我是一个老派的MySQL用户,总是更喜欢JOIN而不是子查询。但是现在每个人都用子查询,我讨厌它;我不知道为什么。

我缺乏理论知识来判断是否有任何不同。子查询是否与JOIN一样好,因此没有什么可担心的?


当前回答

根据我的观察,就像两种情况,如果一个表的记录少于10万条,那么连接将工作得很快。

但是如果一个表有超过100,000条记录,那么子查询是最好的结果。

我有一个表,其中有500,000条记录,我在查询下面创建了它,它的结果时间是

SELECT * 
FROM crv.workorder_details wd 
inner join  crv.workorder wr on wr.workorder_id = wd.workorder_id;

结果:13.3秒

select * 
from crv.workorder_details 
where workorder_id in (select workorder_id from crv.workorder)

结果:1.65秒

其他回答

只有当第二个连接表的数据明显多于主表时,才会出现这种差异。我有过这样的经历……

我们有一个用户表,有10万个条目,他们的会员数据(友谊)大约有30万个条目。这是一个join语句,目的是获取好友及其数据,但有很大的延迟。但是当成员表中只有少量数据时,它工作得很好。一旦我们将其更改为使用子查询,它就可以正常工作。

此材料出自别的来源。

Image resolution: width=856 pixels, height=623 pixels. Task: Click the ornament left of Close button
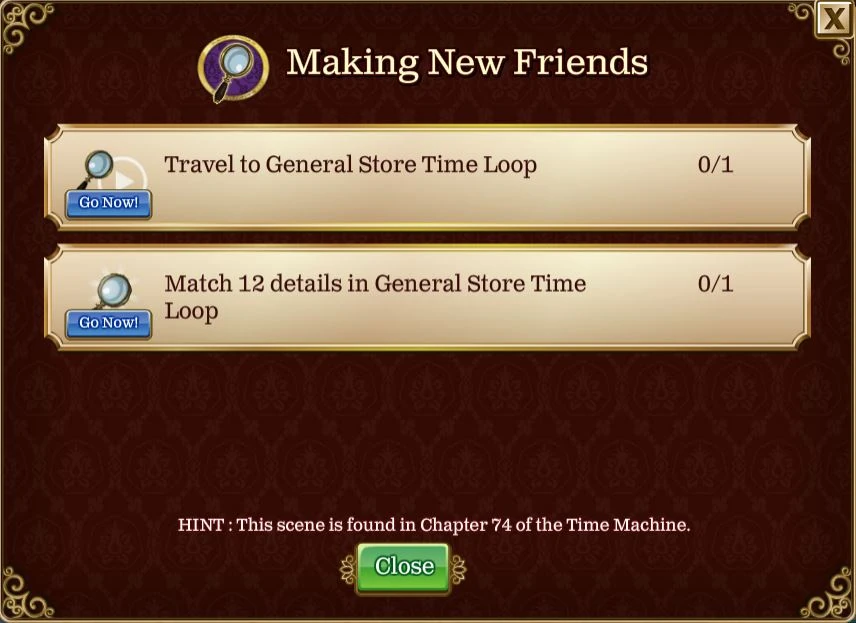click(x=348, y=569)
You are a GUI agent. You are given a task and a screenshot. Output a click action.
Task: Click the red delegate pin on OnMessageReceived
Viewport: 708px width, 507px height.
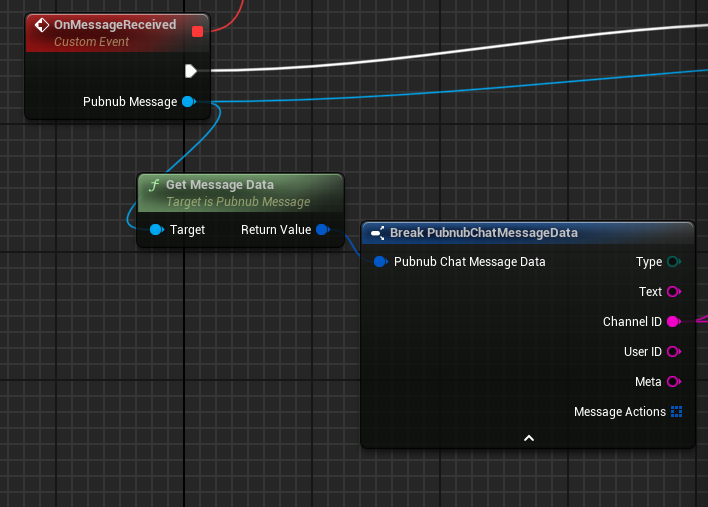(x=197, y=31)
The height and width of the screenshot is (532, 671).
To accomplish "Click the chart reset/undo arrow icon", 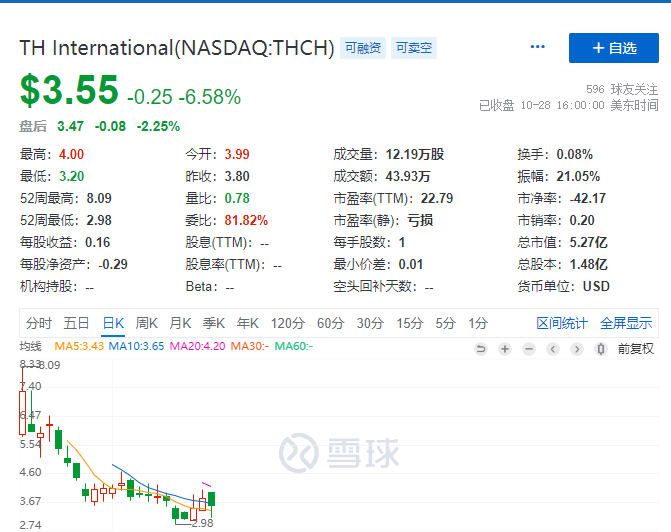I will click(481, 348).
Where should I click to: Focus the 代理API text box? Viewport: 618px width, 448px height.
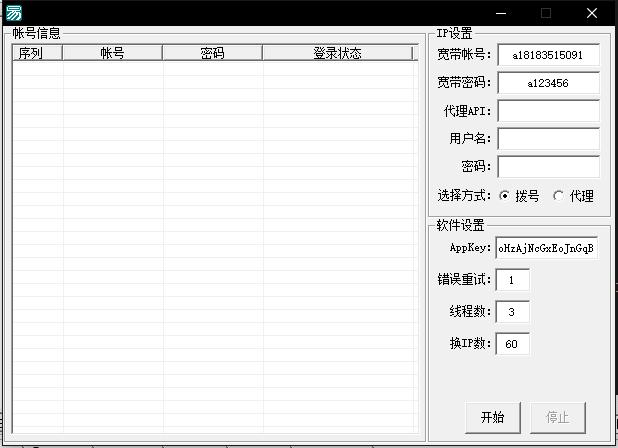click(x=548, y=111)
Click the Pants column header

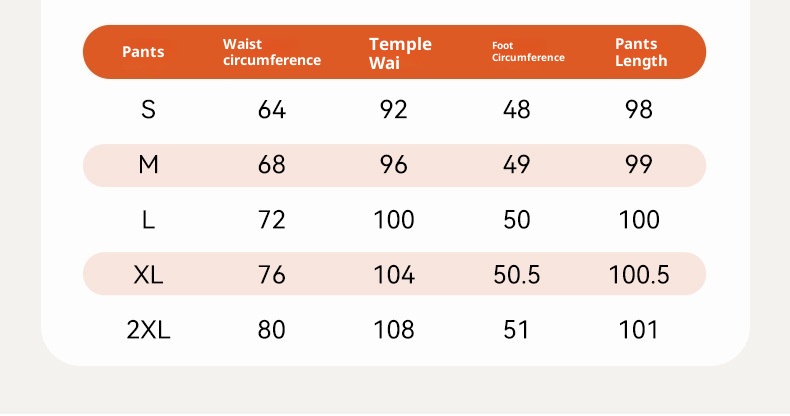pos(143,52)
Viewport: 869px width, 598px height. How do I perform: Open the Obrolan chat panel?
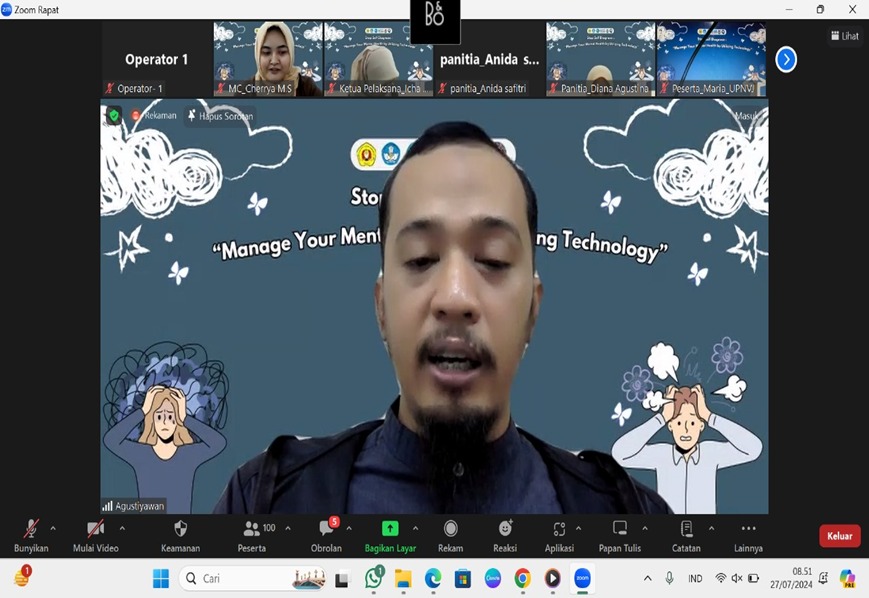pyautogui.click(x=326, y=529)
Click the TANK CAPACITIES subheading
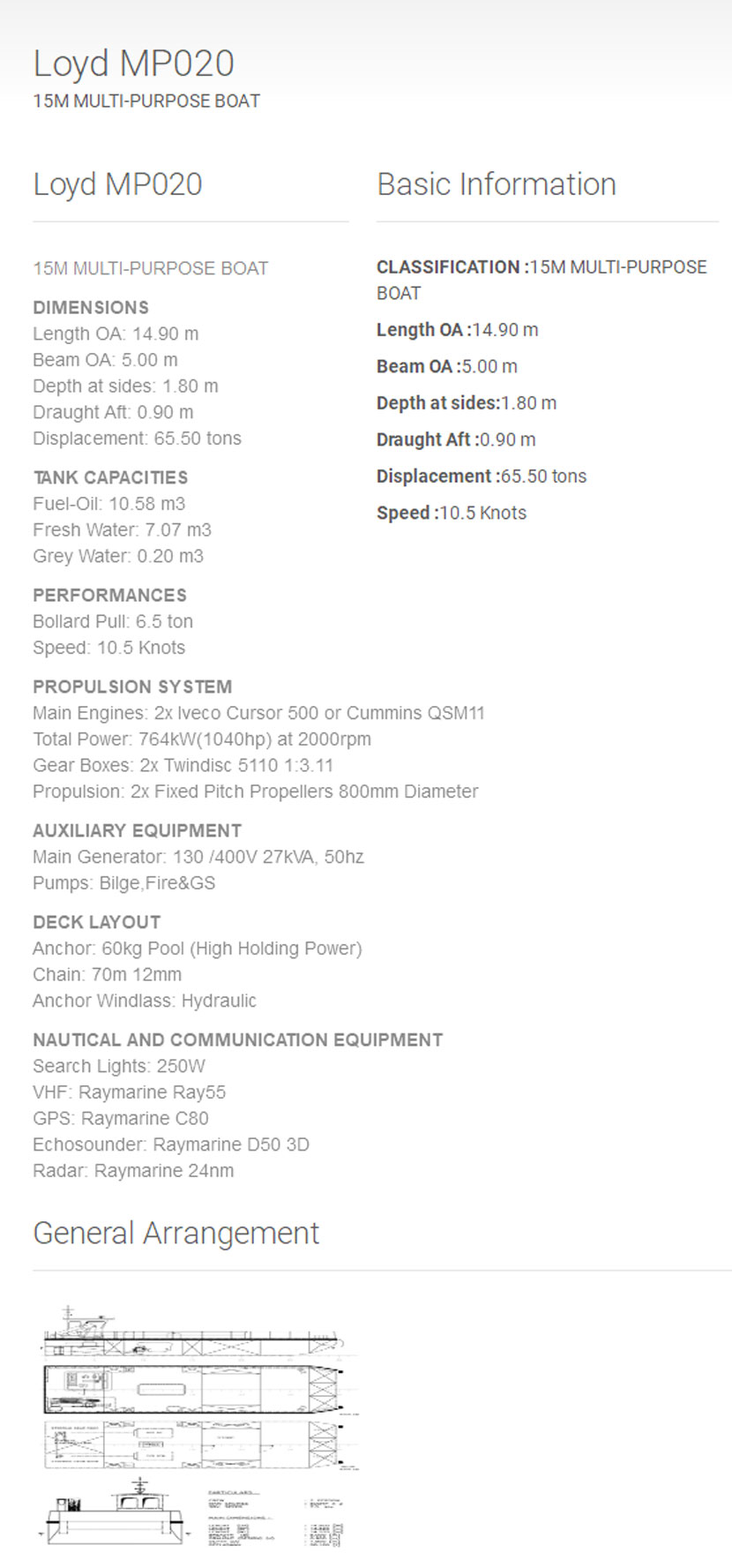 110,478
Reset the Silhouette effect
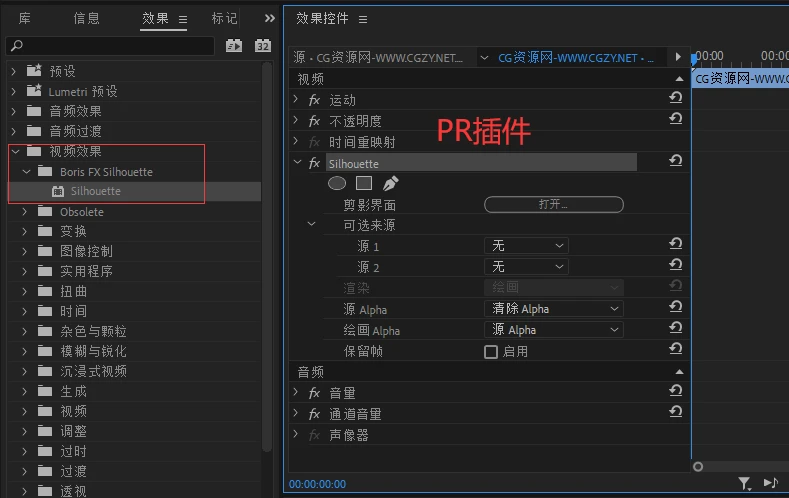The width and height of the screenshot is (789, 498). tap(676, 161)
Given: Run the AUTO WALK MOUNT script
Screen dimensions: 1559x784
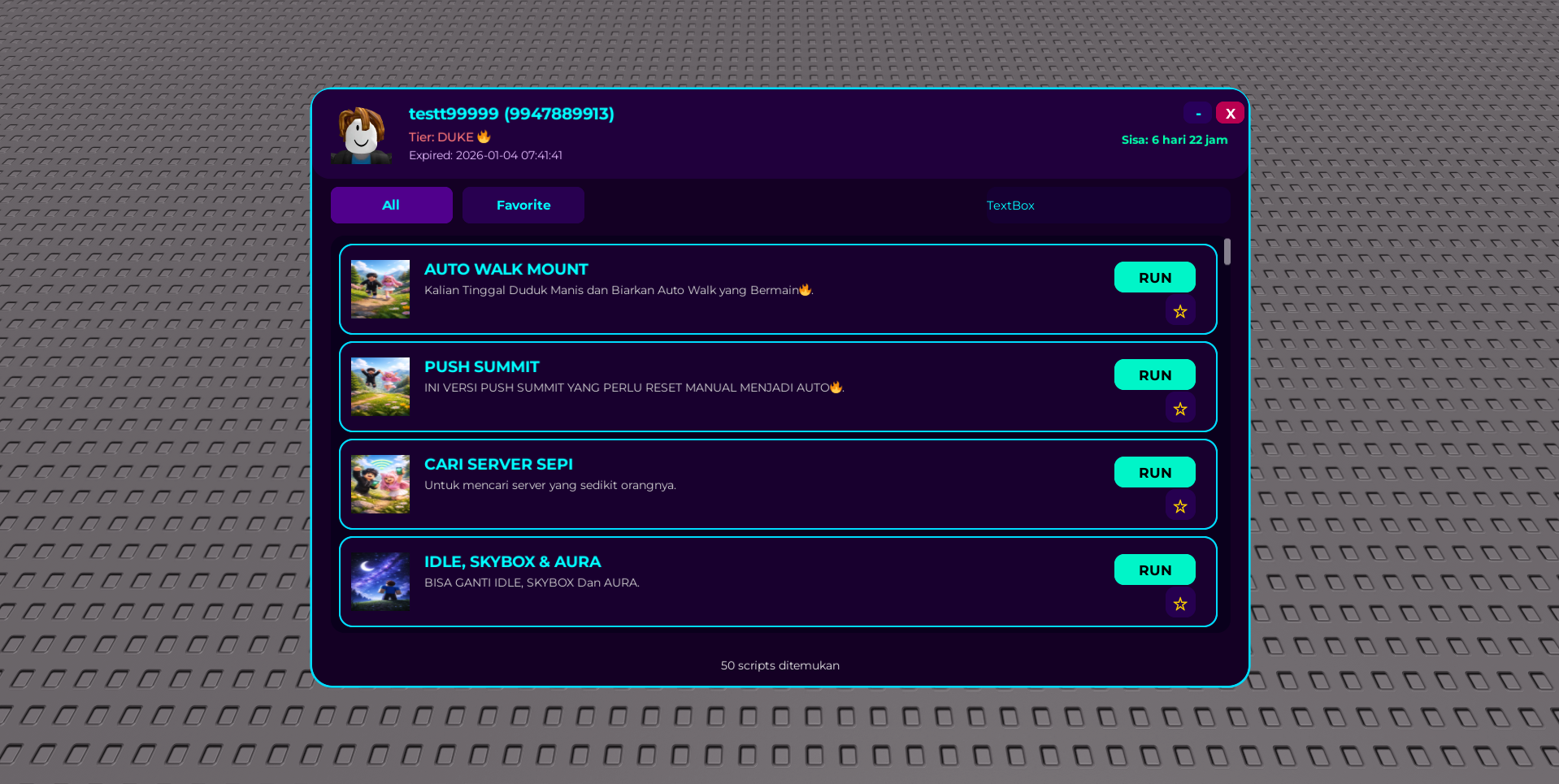Looking at the screenshot, I should (1154, 277).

但与此同时,连接查询正在处理比主表拥有更少条目的其他表。

所以我认为连接和子查询语句工作得很好,这取决于数据和情况。

我只是在考虑同样的问题,但我在FROM部分使用子查询。 我需要连接和查询大表,“从”表有2800万条记录,但结果只有128个这样小的结果大数据!我在它上面使用MAX()函数。

首先,我使用LEFT JOIN,因为我认为这是正确的方式,mysql可以优化等。 第二次只是为了测试,我重写了针对JOIN的子选择。

LEFT JOIN运行时:1.12s SUB-SELECT运行时间:0.06秒

子选择比连接快18倍!只是在chokito广告。subselect看起来很糟糕,但结果…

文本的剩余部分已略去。